Johnson, a certified school psychologist, child therapist, and author of Psycho-Academic Holocaust: The Special Education & ADHD Wars Against Black Boys, believes that a residential educational facility would be the secret weapon young Black men need to overcome “educational racism.”
If he raises enough money for the purchase, St. Paul’s College will become the Frederick Douglass and Marcus Garvey RBG International Leadership Academy for Black Boys.
The college has been up sale since April after financial woes forced it to close its doors for good in 2013. At the time the sale was announced, the school’s 11th president, President Millard “Pete” Stith Jr., said he was hopeful another college or university would purchase the property and allow it to remain as an educational institution.
In a post on BlackNews.com, Johnson wrote that the location of the university is ideal because it is “located in a rural section of southern Virginia” and “reclusive enough and sizable enough to be the perfect psycho-academic training camp for the current generation of Black boys.”
The institution would focus on giving the young men the real-world experiences that they will need when they enter the challenging labor market.
Instead of following the traditional curriculum, the educational programs at the school will be based on a global business model that will prepare the students for “self-employment and entrepreneurship, not merely acceptance into college.”

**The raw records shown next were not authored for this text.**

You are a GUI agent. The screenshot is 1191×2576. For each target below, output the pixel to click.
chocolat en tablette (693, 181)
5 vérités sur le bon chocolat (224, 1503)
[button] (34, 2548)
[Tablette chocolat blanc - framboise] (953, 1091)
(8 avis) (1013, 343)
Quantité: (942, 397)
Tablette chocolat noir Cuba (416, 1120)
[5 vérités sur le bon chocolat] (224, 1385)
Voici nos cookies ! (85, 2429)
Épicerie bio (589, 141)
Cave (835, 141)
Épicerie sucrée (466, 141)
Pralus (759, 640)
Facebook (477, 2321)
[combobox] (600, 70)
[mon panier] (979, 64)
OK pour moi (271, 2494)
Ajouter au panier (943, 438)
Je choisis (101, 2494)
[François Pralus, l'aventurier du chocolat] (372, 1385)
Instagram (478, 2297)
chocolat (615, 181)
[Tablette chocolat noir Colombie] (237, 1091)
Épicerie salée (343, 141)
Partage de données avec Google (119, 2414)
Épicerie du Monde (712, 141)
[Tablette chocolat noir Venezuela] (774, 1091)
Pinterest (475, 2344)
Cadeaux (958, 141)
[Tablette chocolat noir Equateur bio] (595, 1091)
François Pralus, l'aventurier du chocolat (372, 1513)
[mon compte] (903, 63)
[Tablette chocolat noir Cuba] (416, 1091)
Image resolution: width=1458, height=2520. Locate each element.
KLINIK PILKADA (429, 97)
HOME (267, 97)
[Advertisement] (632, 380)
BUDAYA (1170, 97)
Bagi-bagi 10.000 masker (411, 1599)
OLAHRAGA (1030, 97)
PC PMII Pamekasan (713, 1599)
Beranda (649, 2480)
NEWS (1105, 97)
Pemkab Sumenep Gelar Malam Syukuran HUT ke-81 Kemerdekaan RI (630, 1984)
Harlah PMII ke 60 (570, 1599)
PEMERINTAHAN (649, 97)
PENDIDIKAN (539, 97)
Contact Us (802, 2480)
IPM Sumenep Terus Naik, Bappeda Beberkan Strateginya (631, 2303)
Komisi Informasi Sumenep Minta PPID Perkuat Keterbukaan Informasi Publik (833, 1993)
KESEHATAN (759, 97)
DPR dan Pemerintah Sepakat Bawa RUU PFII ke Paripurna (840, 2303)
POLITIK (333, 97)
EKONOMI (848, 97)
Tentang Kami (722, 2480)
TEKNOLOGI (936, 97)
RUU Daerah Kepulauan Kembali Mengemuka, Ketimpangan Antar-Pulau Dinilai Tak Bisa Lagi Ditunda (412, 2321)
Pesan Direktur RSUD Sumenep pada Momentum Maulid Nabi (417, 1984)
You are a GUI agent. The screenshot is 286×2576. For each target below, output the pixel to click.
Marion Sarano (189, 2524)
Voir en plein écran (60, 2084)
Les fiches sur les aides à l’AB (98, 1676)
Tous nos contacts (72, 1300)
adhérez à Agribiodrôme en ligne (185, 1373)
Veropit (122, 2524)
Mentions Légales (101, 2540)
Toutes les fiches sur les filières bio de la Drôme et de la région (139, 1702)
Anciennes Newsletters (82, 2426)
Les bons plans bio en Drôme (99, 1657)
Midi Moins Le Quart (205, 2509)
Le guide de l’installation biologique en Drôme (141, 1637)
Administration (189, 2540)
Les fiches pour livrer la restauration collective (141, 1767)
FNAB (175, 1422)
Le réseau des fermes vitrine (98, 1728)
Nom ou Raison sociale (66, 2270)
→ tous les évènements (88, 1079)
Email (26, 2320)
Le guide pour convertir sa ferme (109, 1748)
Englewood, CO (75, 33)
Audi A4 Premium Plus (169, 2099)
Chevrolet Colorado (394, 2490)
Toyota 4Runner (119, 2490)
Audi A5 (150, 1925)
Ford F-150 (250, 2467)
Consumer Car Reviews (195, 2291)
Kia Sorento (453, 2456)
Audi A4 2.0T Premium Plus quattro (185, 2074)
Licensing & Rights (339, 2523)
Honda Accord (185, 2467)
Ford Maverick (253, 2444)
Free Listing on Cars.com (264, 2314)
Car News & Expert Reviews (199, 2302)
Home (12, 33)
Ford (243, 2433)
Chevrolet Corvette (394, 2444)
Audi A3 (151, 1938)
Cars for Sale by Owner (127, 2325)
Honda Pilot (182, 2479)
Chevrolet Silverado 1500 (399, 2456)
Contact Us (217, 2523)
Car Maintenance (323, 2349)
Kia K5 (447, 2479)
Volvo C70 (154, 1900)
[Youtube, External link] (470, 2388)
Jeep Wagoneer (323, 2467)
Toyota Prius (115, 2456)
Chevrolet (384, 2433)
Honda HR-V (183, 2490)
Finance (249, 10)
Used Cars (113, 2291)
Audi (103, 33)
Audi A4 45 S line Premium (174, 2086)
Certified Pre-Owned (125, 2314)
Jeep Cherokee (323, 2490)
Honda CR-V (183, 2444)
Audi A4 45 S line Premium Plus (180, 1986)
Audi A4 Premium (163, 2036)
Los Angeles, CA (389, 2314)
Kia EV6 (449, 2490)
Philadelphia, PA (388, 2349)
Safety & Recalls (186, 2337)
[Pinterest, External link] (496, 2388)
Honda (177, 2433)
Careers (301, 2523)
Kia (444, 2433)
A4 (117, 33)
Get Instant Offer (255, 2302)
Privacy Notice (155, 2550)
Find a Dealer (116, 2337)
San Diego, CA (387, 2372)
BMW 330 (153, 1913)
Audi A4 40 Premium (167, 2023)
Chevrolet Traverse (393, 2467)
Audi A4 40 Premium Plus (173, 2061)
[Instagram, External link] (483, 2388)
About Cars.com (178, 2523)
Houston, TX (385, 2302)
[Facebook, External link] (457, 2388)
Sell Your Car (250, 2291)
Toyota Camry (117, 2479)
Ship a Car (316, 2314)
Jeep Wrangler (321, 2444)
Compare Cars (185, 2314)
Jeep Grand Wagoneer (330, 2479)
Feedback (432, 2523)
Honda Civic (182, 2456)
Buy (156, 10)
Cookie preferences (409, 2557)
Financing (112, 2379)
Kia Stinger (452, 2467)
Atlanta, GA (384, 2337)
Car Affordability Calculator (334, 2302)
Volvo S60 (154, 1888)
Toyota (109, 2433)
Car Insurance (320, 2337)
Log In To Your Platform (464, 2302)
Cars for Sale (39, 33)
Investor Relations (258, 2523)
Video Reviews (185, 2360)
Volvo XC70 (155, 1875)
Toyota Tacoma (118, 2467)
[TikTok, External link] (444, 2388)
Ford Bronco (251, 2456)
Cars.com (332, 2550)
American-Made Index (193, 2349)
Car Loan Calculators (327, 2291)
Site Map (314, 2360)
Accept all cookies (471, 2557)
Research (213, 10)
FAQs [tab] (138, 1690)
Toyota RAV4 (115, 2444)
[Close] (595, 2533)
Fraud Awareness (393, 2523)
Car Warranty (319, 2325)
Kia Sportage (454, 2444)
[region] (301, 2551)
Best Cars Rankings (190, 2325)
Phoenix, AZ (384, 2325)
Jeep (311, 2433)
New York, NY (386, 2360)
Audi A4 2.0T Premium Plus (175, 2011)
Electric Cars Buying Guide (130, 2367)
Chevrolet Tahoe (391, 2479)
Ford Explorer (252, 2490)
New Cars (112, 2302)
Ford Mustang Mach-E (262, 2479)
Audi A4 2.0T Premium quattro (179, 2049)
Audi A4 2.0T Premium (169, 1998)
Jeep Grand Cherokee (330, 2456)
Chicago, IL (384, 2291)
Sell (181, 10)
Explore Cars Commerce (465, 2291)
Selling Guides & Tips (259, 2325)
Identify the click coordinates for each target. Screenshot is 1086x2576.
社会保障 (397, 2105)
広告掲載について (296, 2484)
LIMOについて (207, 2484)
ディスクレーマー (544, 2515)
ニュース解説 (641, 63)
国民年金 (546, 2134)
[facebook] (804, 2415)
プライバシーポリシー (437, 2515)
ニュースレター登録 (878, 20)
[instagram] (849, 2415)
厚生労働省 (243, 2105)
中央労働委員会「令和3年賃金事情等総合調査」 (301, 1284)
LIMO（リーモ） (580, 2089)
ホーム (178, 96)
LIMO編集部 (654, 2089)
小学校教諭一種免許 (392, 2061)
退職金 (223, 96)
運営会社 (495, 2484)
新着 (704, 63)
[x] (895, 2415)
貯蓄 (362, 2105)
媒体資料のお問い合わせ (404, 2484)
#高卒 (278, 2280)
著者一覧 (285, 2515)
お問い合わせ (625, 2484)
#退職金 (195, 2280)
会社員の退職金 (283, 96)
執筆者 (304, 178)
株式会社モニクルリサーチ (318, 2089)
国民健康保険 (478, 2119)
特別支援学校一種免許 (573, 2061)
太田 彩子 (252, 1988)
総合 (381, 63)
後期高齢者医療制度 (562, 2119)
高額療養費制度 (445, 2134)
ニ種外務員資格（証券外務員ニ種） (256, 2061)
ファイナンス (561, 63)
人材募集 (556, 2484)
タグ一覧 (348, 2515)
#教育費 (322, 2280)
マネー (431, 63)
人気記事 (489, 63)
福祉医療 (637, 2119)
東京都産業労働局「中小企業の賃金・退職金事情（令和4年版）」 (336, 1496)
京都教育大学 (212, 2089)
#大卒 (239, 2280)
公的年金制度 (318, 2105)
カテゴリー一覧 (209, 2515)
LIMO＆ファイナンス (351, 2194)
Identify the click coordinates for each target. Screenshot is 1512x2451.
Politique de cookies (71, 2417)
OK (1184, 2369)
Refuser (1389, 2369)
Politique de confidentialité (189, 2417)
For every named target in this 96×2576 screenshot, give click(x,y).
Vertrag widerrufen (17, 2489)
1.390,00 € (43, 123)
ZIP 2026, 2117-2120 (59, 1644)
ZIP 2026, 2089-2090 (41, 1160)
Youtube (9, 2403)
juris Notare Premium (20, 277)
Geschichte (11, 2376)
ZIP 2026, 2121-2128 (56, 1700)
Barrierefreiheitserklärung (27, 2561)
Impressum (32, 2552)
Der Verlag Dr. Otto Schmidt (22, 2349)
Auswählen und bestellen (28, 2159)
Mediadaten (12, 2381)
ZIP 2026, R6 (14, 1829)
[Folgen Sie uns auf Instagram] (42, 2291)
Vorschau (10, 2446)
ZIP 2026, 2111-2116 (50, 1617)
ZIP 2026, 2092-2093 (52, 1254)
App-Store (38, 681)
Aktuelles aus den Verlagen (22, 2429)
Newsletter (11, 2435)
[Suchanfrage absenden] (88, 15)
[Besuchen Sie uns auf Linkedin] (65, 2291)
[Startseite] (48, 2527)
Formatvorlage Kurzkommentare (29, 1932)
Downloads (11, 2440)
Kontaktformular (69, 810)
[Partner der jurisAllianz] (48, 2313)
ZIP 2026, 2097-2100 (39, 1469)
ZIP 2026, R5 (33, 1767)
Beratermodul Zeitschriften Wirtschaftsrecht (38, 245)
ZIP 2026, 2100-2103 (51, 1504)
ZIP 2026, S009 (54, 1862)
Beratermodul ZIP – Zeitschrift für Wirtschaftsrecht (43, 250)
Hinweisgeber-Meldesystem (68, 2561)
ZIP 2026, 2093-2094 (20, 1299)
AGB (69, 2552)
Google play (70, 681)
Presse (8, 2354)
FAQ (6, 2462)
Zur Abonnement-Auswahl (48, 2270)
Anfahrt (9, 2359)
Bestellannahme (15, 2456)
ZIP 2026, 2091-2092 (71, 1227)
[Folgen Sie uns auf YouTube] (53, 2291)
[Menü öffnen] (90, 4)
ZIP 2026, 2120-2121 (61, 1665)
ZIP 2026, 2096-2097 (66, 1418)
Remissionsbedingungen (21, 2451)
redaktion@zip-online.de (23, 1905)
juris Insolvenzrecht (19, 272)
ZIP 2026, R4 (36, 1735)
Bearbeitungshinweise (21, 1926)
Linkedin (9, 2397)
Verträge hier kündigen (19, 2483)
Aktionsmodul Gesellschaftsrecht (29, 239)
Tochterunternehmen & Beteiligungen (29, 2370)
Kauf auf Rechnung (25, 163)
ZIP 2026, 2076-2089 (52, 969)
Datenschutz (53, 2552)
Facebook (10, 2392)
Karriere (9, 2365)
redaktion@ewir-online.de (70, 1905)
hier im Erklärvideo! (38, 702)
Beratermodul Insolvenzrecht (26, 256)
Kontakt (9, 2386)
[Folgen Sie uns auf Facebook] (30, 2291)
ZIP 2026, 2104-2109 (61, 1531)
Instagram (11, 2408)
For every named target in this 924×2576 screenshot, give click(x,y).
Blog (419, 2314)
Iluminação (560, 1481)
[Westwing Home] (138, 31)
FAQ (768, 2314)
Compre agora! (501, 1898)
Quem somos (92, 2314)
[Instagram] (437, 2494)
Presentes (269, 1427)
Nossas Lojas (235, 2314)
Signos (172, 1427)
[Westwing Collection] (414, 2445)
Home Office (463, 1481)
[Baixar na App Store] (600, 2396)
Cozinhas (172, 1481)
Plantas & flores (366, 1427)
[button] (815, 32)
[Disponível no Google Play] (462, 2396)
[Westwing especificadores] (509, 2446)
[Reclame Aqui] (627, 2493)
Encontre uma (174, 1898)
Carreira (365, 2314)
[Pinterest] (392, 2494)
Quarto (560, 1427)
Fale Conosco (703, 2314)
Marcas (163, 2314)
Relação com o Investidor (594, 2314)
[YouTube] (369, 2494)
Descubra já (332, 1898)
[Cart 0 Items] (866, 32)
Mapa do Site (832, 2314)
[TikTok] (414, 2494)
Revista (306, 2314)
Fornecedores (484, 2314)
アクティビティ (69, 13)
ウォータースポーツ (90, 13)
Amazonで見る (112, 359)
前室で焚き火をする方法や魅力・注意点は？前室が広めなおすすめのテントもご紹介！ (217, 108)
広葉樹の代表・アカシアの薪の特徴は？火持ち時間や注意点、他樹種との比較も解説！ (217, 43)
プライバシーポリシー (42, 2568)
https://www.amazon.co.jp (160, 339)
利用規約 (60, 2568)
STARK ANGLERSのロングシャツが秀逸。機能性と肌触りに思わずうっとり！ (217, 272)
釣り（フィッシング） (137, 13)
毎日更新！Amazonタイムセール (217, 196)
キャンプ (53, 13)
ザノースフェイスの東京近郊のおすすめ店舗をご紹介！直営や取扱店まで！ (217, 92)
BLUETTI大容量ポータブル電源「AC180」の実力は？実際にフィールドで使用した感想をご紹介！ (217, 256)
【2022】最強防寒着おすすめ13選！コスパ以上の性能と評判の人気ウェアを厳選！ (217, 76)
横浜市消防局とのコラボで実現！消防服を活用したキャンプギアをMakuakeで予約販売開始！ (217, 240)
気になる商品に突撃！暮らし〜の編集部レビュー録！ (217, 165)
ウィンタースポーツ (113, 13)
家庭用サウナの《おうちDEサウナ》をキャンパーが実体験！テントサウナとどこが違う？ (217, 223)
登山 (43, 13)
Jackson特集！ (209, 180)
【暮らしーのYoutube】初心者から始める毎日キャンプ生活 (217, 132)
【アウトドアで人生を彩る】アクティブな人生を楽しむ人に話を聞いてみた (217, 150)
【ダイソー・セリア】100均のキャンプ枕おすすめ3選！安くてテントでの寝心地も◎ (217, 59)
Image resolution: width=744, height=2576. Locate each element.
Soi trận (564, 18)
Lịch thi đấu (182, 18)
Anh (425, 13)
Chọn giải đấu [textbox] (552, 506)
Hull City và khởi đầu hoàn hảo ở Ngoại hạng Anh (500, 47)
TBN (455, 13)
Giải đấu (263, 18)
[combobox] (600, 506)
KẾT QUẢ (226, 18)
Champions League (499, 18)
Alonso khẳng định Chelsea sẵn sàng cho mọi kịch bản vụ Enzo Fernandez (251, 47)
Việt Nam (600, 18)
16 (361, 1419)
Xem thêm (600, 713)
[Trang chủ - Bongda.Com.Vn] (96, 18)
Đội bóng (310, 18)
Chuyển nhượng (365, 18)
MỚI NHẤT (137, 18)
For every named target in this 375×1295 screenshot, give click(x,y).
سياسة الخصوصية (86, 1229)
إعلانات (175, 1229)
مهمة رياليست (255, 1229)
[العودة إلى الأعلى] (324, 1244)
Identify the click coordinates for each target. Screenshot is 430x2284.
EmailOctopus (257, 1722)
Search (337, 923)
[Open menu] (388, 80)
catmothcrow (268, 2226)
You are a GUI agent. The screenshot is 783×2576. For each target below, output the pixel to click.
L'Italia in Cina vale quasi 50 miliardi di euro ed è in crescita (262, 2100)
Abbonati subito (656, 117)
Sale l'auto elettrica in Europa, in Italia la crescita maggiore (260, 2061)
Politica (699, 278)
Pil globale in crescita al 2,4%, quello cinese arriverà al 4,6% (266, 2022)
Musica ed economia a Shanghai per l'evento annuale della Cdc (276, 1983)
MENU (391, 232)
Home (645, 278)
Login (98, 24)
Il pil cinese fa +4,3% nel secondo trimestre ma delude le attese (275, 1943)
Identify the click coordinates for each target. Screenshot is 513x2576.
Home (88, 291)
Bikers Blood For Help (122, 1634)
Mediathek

Johnson says that this approach to education is key to young Black men’s success because although many students are earning degrees, they are still struggling to secure jobs in their fields.
Johnson believes the boys who attend this school will see a much brighter outcome.
“Our children have to be taught how to make a living anywhere in this world regardless of the circumstances of the political economy in which they live,” he wrote. “The FDMG Academy will teach our children to be masters of agricultural/agronomical science, economic/financial Science, political/military science, nutritional/dietary science, family/community science and African-centered spiritual/cosmological Science.”
In addition to giving the students a more positive job outlook, Johnson also hopes that the planned academy will help fight back against what he slammed as “educational racism.”
“Politically-speaking, keeping Black boys from having a gambler’s chance at a decent life in this country seems to have become a fetish of the American social order,” he said. “As states scramble to find more dollars to incarcerate young Black males, a quiet but very powerful sense of hopelessness is settling in amongst the Black boy population in America.”
Johnson says if the Black community wants to “reverse the special education, ADHD, psychotropic drug, juvenile incarceration and premature extermination wars against Black boys, then we will have to build schools that are uniquely designed to teach Black boys…how to avoid the trappings of a racist criminal justice system.”
In addition to his best-selling book, Johnson is also known for sparking controversy.
Earlier this year, he claimed in a YouTube video that many Black boys are “growing into gay men” because their mothers prevent them from seeing their fathers.
He has also bashed media proprietor Oprah Winfrey for catering to a white audience and accused rap star Jay Z of embracing white supremacy.
No information has been released about how much money has been raised so far.
While it is possible to make a donation at DrUmarJohnsonSchool.com, there is very little information about the next steps.